General troubleshooting flow

  • Initial Checks: Resources (CPU, memory, disk), service status, logs, network connectivity.
  • Tools: Use top or htop for real-time monitoring; df -h for disk space; systemctl status <service> for services.
  • Logs: tail -f /var/log/syslog or journalctl -u <service> for errors. Grep: grep error /var/log/nginx/error.log.
  • Log Management: Use logrotate to compress/rotate logs.

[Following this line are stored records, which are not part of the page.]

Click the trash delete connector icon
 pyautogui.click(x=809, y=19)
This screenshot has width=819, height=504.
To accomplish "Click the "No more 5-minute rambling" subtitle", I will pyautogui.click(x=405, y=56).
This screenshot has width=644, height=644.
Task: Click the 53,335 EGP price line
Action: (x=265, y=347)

Config in /etc/logrotate.d/nginx; force with sudo logrotate -f /etc/logrotate.d/nginx.
  • Network: Test outbound: ping 8.8.8.8. Local access: curl localhost or curl -I <url>. Ports: ss -tuln.

Scenario 1: Nginx Server Down (Traffic Dead)

  • First Steps:
    • Check if service is running: systemctl status nginx.
    • Local test: curl localhost (confirms if listening on port 80/443).
  • If Running:
    • Resources: top or htop for CPU/memory spikes.
    • Disk: df -h (ensure not full).
    • Logs: tail -n 200 /var/log/nginx/error.log.
  • Network/Firewall:
    • Routes: ip route.
    • Firewall: iptables -L (check if port 80 blocked; fix with sudo iptables -A INPUT -p tcp --dport 80 -j ACCEPT).
  • If Local Works but External Fails: Firewall, routing, or security group issue.

Scenario 2: Latency Spiked (CPU Green in CloudWatch)

  • First Steps:
    • SSH in: htop to confirm no hidden spikes (CloudWatch might lag).
    • Logs: tail -n 200 /var/log/nginx/error.log (look for slow backends like DB issues).
  • Deeper Dives:
    • Process tracing: strace -p <PID> to see what the process is stuck on.
    • Avoid restarts initially—masks root cause.
    • Check for huge logs: Rotate if needed.
  • Other Causes: Network congestion, external dependencies (e.g., slow API calls).

Scenario 3: EC2 Can't Reach S3 (No Alarms)

  • AWS Console/CLI:
    • Instance status: aws ec2 describe-instances --instance-ids <id> (confirm running).
    • SSH in: Test internet: ping google.com.
  • Network Checks:
    • Subnet type: Public (has Internet Gateway route); private needs NAT.
    • Security Groups: aws ec2 describe-security-groups --group-ids <sg-id> (ensure outbound allowed).
  • IAM: Check attached role/policies for S3 access (e.g., s3:GetObject).
  • If No Internet: Fix routes or add NAT Gateway.

Preparation Tips

  • Simulate: Use free tier EC2 or local VM. Practice under time (20-min sessions).
  • Mindset: Verbalize steps aloud. Avoid quick reboots—focus on root cause.
  • Common Traps: Misconfigured security groups, private subnets without NAT, missing IAM permissions.